Enrolled children were randomized into three treatment arms (SP, SP+AQ or SP+AS) by computer-generated randomization. Directly observed treatment was administered based on weight to the nearest half tablet that would provide the following minimum dose(s): 25 mg/kg of sulphadoxine and 1.25 mg/kg of pyrimethamine as a single dose on day 0; with or without AQ 10 mg/kg/day over three days or artesunate 4 mg/kg/day over three days. All subjects were observed for 60 minutes to monitor for adverse reactions and to make sure that the medicine was not vomited. If vomiting occurred within 30 minutes, the full dose was re-administered. If vomiting occurred between 30 and 60 minutes a half-dose was re-administered. All acute concomitant illnesses were treated for free by the study team, with concomitant medication which had no known SP drug interactions. Parental written informed consent was obtained before any protocol specific procedure was performed. The study was conducted in accordance with the Helsinki Declaration of 1975 (as revised in 1983). The protocol was approved by the ethical committee of the Faculty of Medicine, Pharmacy and Odonto-Stomatology, Bamako, Mali.

Study drugs quality

Study drugs (Flavoquine® tablet for AQ, Fansidar® tablet for SP and Artesunate tablet for AS)were bought at a private pharmacy in Bamako, Mali.

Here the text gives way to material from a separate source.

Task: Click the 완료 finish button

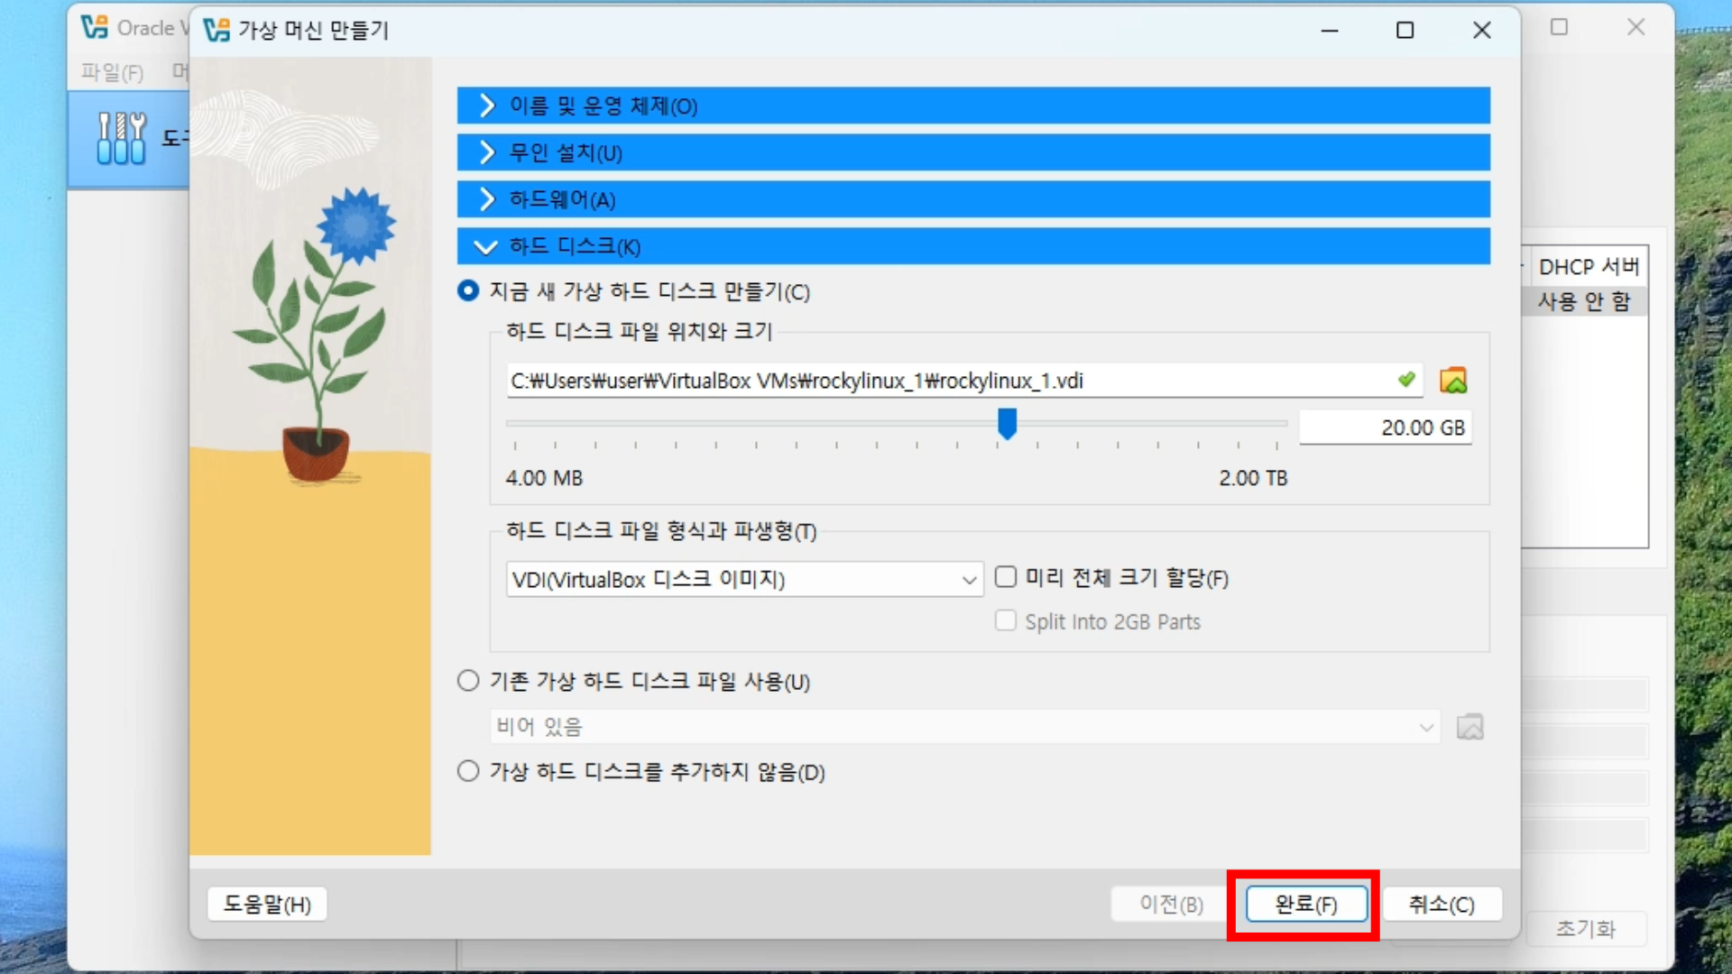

The quality of these drugs were authenticated according to the United States Pharmacopoeia and National Formula (USP-NF) 2004 methods using dissolution testing apparatus in combination with High Performance Liquid Chromatography (17). More than 75% of the amount of the three drugs (sulphadoxine, pyrimethamine and amodiaquine) of the study were dissolved in the time indicated for each drug.

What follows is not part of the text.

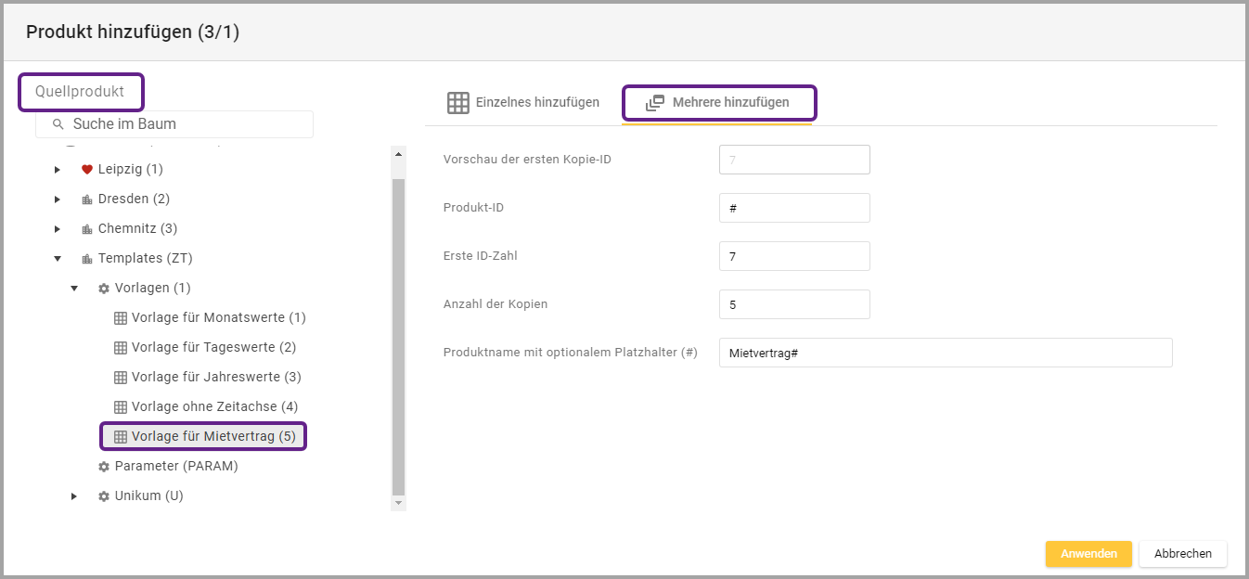Expand the Chemnitz tree node
This screenshot has width=1249, height=579.
point(58,229)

Pharmacokinetic sample collection and assay

Capillary blood samples were collected by fingerprick at day 0 prior to treatment and on days 1, 3, 7, 14, 21 and 28, after SP administration into 1.5 ml Eppendorf tubes without anticoagulant. Exactly 100 μl of that blood sample was spotted onto filter paper (Whatman 3 M), air dried at room temperature and stored in plastic folders with solid desiccant until assayed in March 2008. Concentrations of sulphadoxine and pyrimethamine were determined by a validated method using liquid chromatography-mass spectrometry/mass spectrometry, with the lower limits of quantification set at 10 μg/mL for sulphadoxine and 10 ng/mL for pyrimethamine. The upper limits of quantification were set at 200 μg/mL for sulphadoxine and 1 μg/mL for pyrimethamine. The coefficient of variation for sulphadoxine was 10.3% at 65 μg/mL, and pyrimethamine had a coefficient of variation of 13.8% at165 ng/mL as previously described [13].

Pharmacokinetic analysis

The area under the capillary blood concentration-time curve to infinity (AUC), terminal elimination half-life (t1/2), apparent volume of distribution (VD) and apparent clearance (Cl) of pyrimethamine and sulphadoxine were determined using a non compartmental model in WinNonLin Professional 3.3 (Pharsight). As there was no intravenous comparator arm in this study, equivalent bioavailability was assumed for comparisons of apparent volumes of distribution and clearance, which were expressed as Vd/f and Cl/f, where f is the fraction of drug absorbed (unknown).

Statistical analysis

As most pharmacokinetic parameters were not normally distributed, these were summarized using medians and inter-quartile ranges and compared between the three treatment arms using the Kruskal-Wallis equality-of-populations rank test. Categorical data were compared using the Chi-squared test.

Results

Study population characteristics

Between 2004 and 2006, we conducted a clinical trial comparing the therapeutic efficacy of SP, SP+AQ and SP+AS. A total of 455 children were included and 441 (97%) were successfully followed for 28 days. The baseline characteristics in the three treatment arms were comparable for mean age, mean weight and gender (P > 0.05). Without PCR correction the 28-day uncorrected adequate clinical and parasitological response (ACPR) rates were above 95% for each of the treatment arms. Early treatment failure (ETF) was only found in the SP-monotherapy arm in three patients (2%, n = 147). After PCR correction by msp2, the ACPR rates were above 97% in all three groups.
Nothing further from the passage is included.